Re: What goes up the Butt?

From: loki@gvn.net (father of thurses 3)
Newsgroups: alt.slack,alt.sex.stories
Subject: Date: Sat, 01 Jun 96

In article <pkittyDryvBv.FnB@netcom.com>, pkitty@netcom.com (Pee Kitty) wrote:
"John Blackmer (blackmer@course1.harvard.edu) wrote:
": This week I was trying to take a shit in one of those outhouses that has
": only three walls, and I saw on of those prong-ear rabbits hopping by with
": thousands of worms coming out of it's butt, and they were twisting in a
sort of
": propeller motion which lifted the rabbit rather high into the air with
": every hop. There was also an eagle flying low under the trees, and it was
": kind of distracted by looking at a mouse that it was about to swoop down
": on, so when the rabbit leapt its ears went up the eagle's butt and the
": prongs got caught. The eagle was very perturbed by this and started
": flapping and squawking around trying to stay airborne while the rabbit
": kicked and also tried to get free. All this ruckus startled a snake that
": was sleeping on the branch of a tree above, and it fell down and landed
": with its head up the butt of the rabbit, and the beak of the eagle up its
": little snake butt.

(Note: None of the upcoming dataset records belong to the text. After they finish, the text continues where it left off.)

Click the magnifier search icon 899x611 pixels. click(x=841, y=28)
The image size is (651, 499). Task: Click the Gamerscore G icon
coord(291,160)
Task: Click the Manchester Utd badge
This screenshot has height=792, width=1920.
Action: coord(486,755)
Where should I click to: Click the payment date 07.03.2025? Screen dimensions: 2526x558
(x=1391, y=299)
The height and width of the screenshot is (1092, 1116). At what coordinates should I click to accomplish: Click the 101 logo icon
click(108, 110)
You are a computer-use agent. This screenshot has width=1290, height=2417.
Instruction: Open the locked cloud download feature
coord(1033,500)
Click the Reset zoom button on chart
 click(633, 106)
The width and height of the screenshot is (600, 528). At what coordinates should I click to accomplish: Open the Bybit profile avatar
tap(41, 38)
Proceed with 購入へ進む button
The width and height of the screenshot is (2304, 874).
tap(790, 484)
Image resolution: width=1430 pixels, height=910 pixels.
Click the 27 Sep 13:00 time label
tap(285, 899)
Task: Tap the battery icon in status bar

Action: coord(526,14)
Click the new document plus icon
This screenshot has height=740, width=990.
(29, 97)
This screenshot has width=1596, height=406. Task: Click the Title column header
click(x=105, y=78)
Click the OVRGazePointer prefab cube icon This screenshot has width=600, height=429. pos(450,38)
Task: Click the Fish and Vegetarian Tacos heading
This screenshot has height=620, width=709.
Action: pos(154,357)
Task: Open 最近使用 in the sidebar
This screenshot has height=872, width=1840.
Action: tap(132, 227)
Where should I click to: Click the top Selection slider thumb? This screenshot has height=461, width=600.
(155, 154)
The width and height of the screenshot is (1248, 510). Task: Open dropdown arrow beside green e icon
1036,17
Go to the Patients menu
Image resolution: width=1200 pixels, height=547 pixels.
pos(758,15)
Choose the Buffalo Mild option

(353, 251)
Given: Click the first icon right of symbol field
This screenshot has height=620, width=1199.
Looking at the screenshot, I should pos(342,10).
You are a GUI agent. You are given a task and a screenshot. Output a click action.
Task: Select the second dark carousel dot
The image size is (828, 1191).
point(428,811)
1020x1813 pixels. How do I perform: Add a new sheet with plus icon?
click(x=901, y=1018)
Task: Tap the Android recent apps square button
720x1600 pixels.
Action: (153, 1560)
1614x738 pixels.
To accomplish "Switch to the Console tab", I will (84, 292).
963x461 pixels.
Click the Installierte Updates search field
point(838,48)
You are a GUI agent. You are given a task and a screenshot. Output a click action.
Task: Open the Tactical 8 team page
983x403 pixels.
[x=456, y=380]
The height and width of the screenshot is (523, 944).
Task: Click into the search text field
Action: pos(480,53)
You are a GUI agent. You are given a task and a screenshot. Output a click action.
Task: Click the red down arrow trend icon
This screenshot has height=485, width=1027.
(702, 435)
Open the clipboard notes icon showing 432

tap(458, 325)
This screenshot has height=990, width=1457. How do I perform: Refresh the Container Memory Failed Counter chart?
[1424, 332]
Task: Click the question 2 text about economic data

This knocked the trio out of the air and they began
": squirming about on the ground like some obscene chimera. Now my friend
": Malekai was feeding the goats and saw this happening, and Malachi feels
": it is his sacred duty to piss on any odd natural phenomenon he comes
": upon. So he walked over to the chimera and started taking down his pants
": to take a pee. When his boyfriend Josh saw this, he thought Malachi was
": trying to get the chimera to suck his dick, and he got real jealous. He
": grabbed one of the goats by the legs, walked over to where Malachi was
": getting ready to pee, swung the goat at him, and impaled him up the butt
": with the goat's horns, knocking him on top of the chimera just as he was
": starting to pee. His head went through the hole created by the triplicate
": ouroboros and into the butt of a Burrow-owl who had just emerged feet
": first from its den, and his pee went all over them all including Josh.
": This made Josh real mad, and he started taking down his pants to make
": Malachi suck his dick as payment. There was a bunch of horny old men
": standing over by the fence, who had been watching Josh and Malachi's firm
": young muscular bodies as they fed the goats, and when they saw Josh take
": his pants down they lost all control. They started running over there
": lickety split and making catcalls and breathin' heavy, but they were so
": horny they weren't watching where they were going, and they tripped and
": fell over sticks and roots and rocks, and landed each with his dick, head
": arms and legs each up a different person's butt, all in a pile on top of
": Malachi and Josh and all the animals.
"
": Then they just lay there confused, all groaning and twitching and looking
like
": a giant machine made out of arms and legs and butts, and I just couldn't
": help myself. I started laughing and I couldn't stop. I laughed and
": laughed till I thought I would choke on my own tongue sitting there on
": the shitter. I laughed so hard I farted the biggest fart I ever laid. And
": I don't know exactly what happened, the fart must have caused a chain
": reaction with all the old moldering composty shit down there that hadn't
": been turned over in months, because it blew up.
"
": The impact blew all the composted gas in the whole shitter up into my
": asshole, making me bloated like a sumo wrestler for a moment and my
": asshole wide as a cavern. It also knocked me clean off the seat and into
": the air, spun me around and landed me on top of the whole pile, ass
": cheeks so wide the whole thing went up my ass, with only the goat's legs
": sticking out.
"
": Short mountain is many miles from any phone or hospital, and I wouldn't
": fit in the car anymore, so I had to walk the whole way to the hospital
": using the goat's legs like some modern version of a butt-centaur. It was
": the most traumatic, painful and embarassing experience of my whole life.
"
": Yours sincerely,
": Daedalus Damocletian QPM
"
"FUCKING STOP IT! We only have enough room for ONE STERNO! If you're gonna
"keep this up, you two have to duel it out. Period.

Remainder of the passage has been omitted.